▶ **Exercise requirements**: In the passage below on kitchen and household products, what does the writer suggest using instead of Teflon?

▶ **Document passage**:
First, we must pay more attention to the products we use to cook and store our food. For example, Teflon is a bad idea—use cast iron instead! Avoid plastic containers by storing your food in glass jars or glass containers with lids; plastic lids are okay, especially since they likely won’t touch the food anyway. Silicone, a man-made polymer, isn’t as natural as glass but it is a good option as it can be frozen and heated without leaching chemicals like plastics can. For a few great resources on health food storage tips, check out the following articles by Wellness Mama and Lily Nichols on why cooking with aluminum foil isn’t a good idea and why you should consider using parchment paper instead.

When it comes to taking care of our bodies, our environment can be just as important as the foods we consume.

Second, avoid synthetic air fresheners. A great way to lift mood and purify the air naturally is to use good quality, therapeutic-grade essential oils. This is a great way to avoid toxic air freshener. Oils like lemon and tea tree are also great to add to your cleaning product recipes.

Third, clean up the cleaning products you use, including laundry detergent. Make your own cleaning products whenever possible as a lot of companies claim to be natural but aren’t. Here are tips and cleaning product recipes from Wellness Mama.  Why bother with Windex when a water/vinegar mixture works just as well? And avoid dryer sheets, which coat your clothes in toxic, synthetic smells.

Fourth, steer clear of antibacterial soaps and hand sanitizers. Overuse of antibiotics and over-sanitizing has had dire effects on the diversity of our microbiome. Absolutely do NOT use hand sanitizer and antibacterial soap because these products are not discerning and destroy beneficial bacteria too. And while, of course, antibiotics save lives and have their place, be sure you really, really need them before taking them. Try to get a little dirty whenever you can. Putting your feet or hands in the dirt, swimming in the ocean etc. are all great ways of exposing ourselves to different microbes.

Action Steps:

  • Pay attention to the products you use to cook and store your food
  • Avoid hand sanitizer and antibacterial soaps and only use antibiotics if absolutely necessary
  • Get a cool-mist essential oil diffuser and avoid synthetic air freshener
  • Make your own cleaning products, or at least swap conventional brands out for more natural versions
  • Avoid products with fragrance
  • Switch your laundry soap to something natural and fragrance free
  • Use wool dryer balls that cut down on drying time and remove static.

Tips from my kitchen (and the kitchens of those I admire):

  • Use silicone freezer trays for homemade baby food.
  • Baking soda, vinegar and castile soap are great for household cleaning. Use water, vinegar and essential oils to clean surfaces and floors, baking soda and vinegar to clean toilets and tubs, and water and vinegar to clean mirrors.
  • Because we no longer get as much soil microbes from our food, consider taking a soil-based probiotic like this one.  Ask your healthcare practitioner if this makes sense for you.
  • Consider incorporating clays into your diet. 1 tsp of bentonite clay in water can absorb toxins and also helps with food-born illness, similar to activated charcoal.
  • Eco Nuts is a great, effective laundry soap. Here is a post by Wellness Mama that talks a little more about soap nuts.
  • Instead of toxic dryer sheets, I recommend wool dryer balls that cut down on drying time and remove static. Optional: add a couple drops of essential oils to the dryer balls.
  • Cast iron pans are great and as long as you season them properly. Use lots of healthy fat to cook and you’ll have great success. It might seem strange to not use soap but as long as you clean them relatively soon after using them, they’ll come clean easily with a scrub brush.
  • Instead of aluminum foil, use parchment paper
  • I love Abeego reusable food wraps instead of plastic wrap.
  • Tea Tree oil is naturally antibacterial. Add this to your cleaning products.

▶ **Information given**:
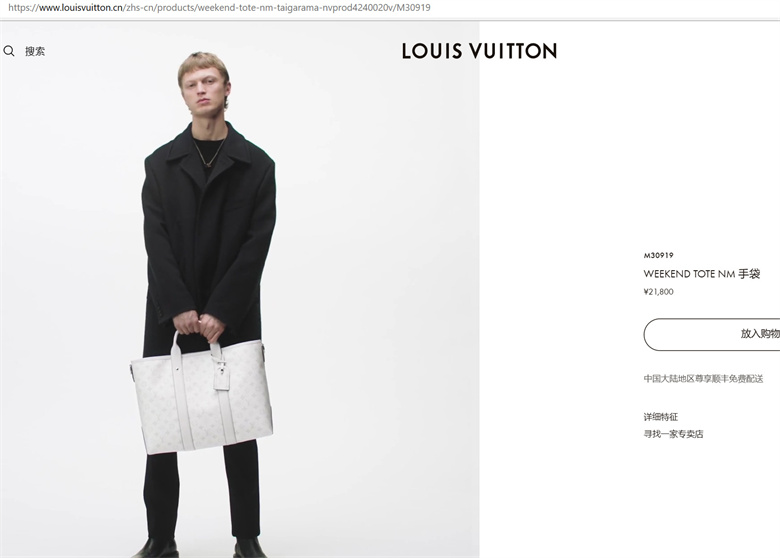The image size is (780, 558).
Task: Open search via the 搜索 label
Action: (35, 51)
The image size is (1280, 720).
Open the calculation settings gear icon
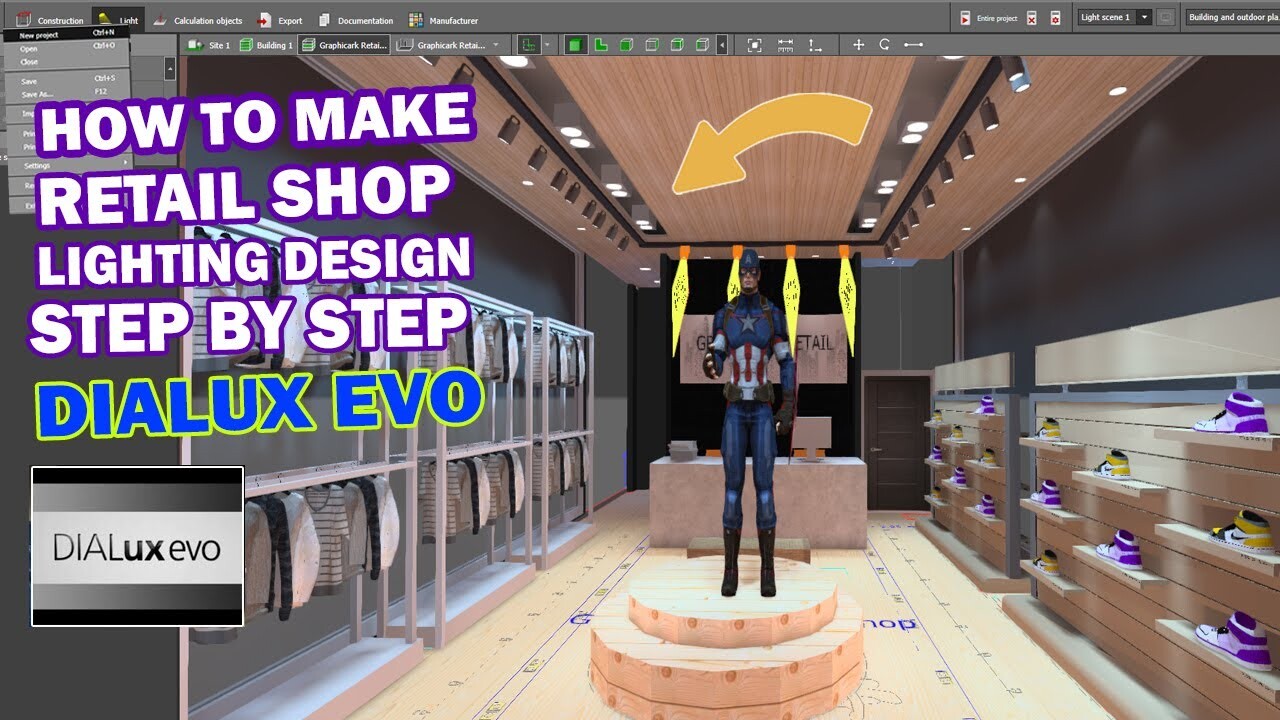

▶ **Result**: Cast iron.